::: Listed records

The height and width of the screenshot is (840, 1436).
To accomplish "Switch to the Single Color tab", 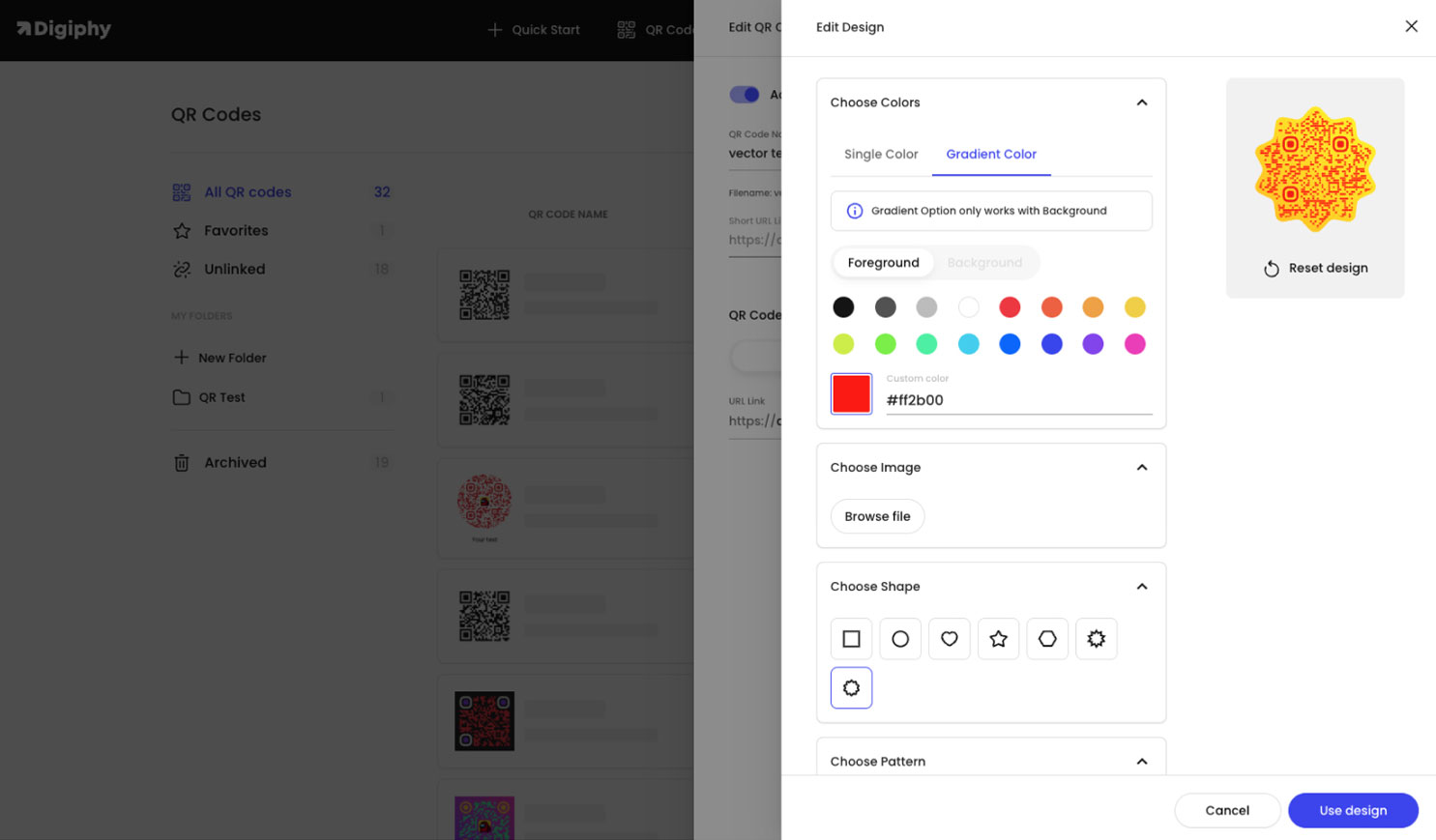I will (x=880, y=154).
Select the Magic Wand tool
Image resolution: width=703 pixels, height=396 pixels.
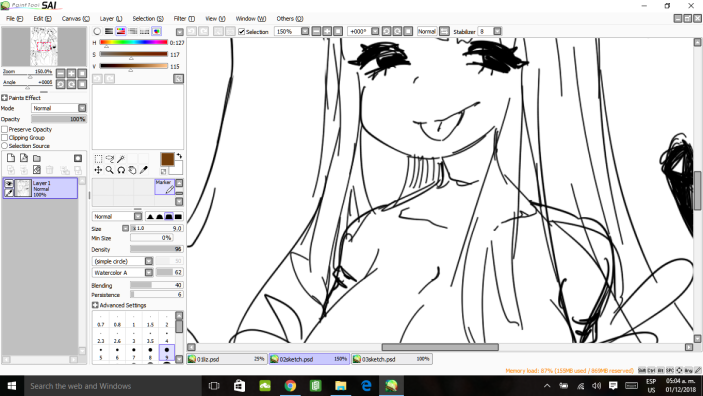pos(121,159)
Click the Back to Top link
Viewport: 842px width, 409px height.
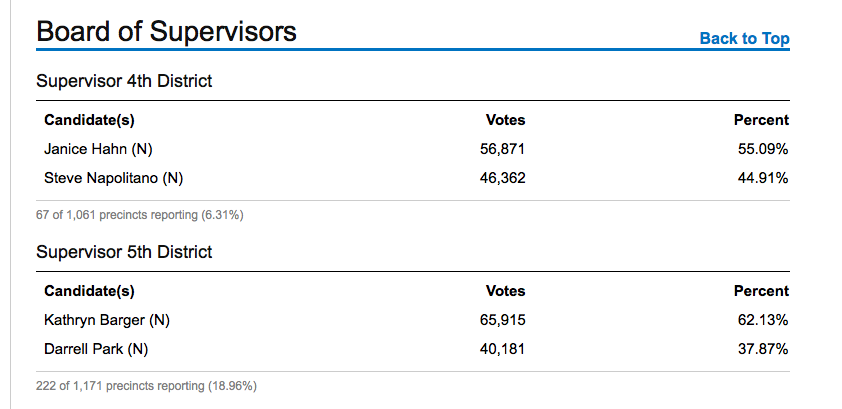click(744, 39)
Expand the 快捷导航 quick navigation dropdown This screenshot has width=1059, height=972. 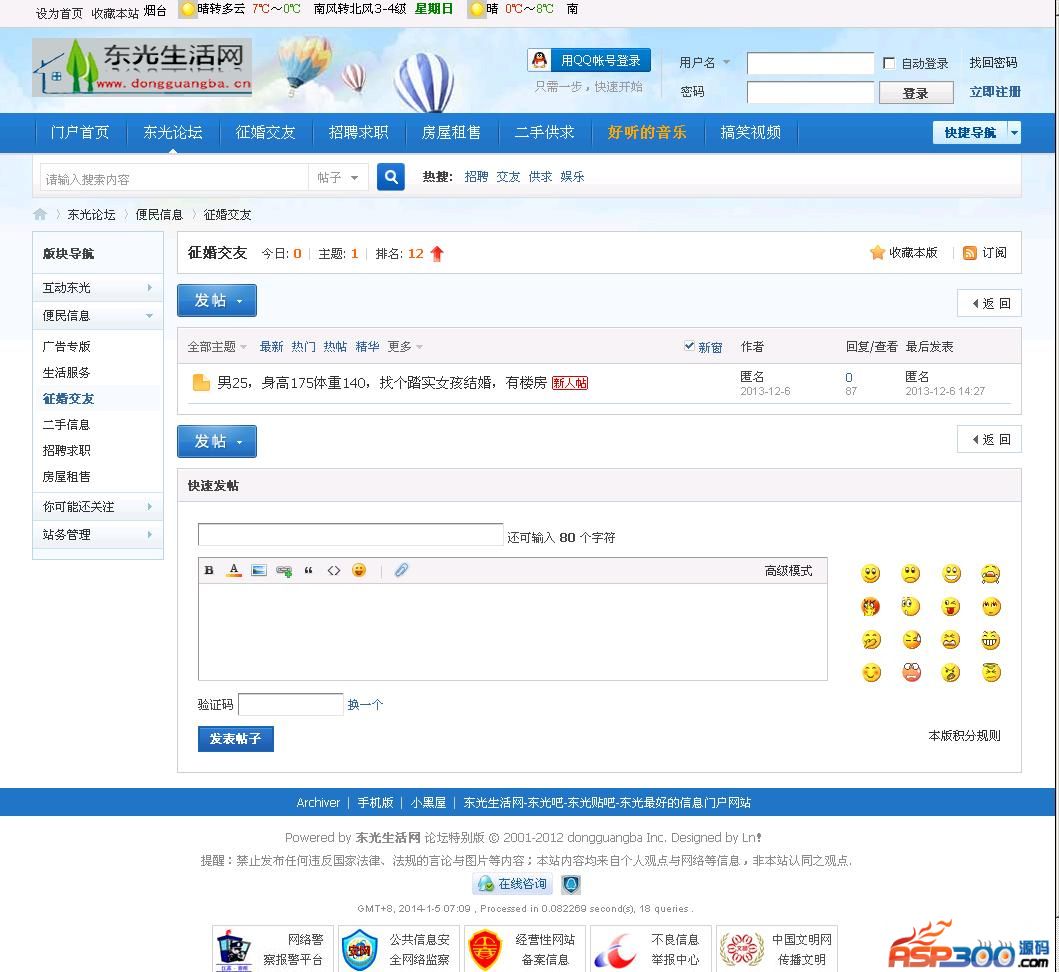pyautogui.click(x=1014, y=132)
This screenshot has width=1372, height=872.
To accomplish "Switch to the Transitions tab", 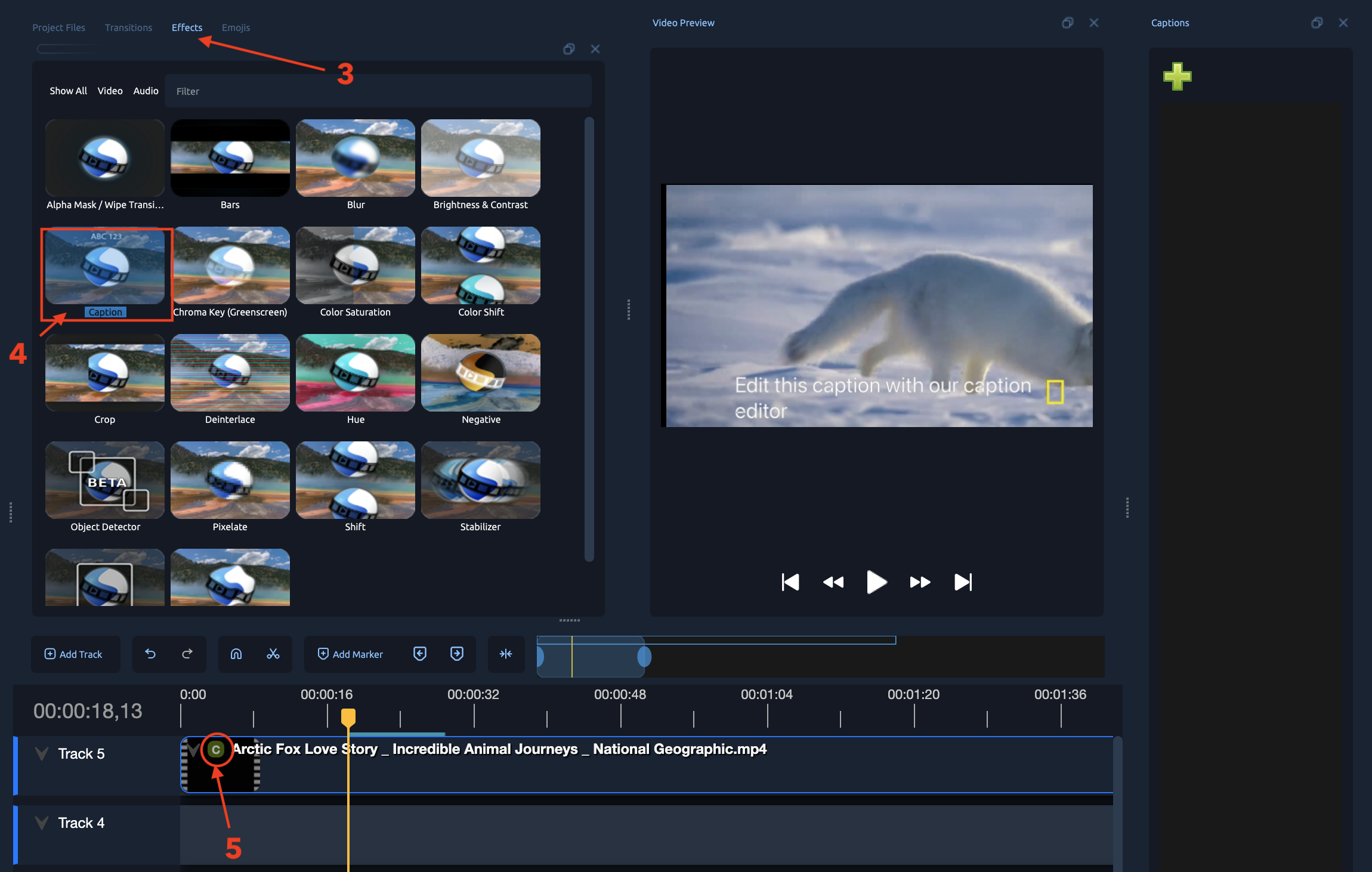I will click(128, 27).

::::::

Your goal
Please reproduce the data word for word, starting with the line that contains "Select the Magic Wand tool" and going on through the line that contains "click(744, 39)", but leave the pictures out.

Completed exercise
Select the Magic Wand tool
Image resolution: width=703 pixels, height=396 pixels.
pos(121,159)
Click the Back to Top link
Viewport: 842px width, 409px height.
click(744, 39)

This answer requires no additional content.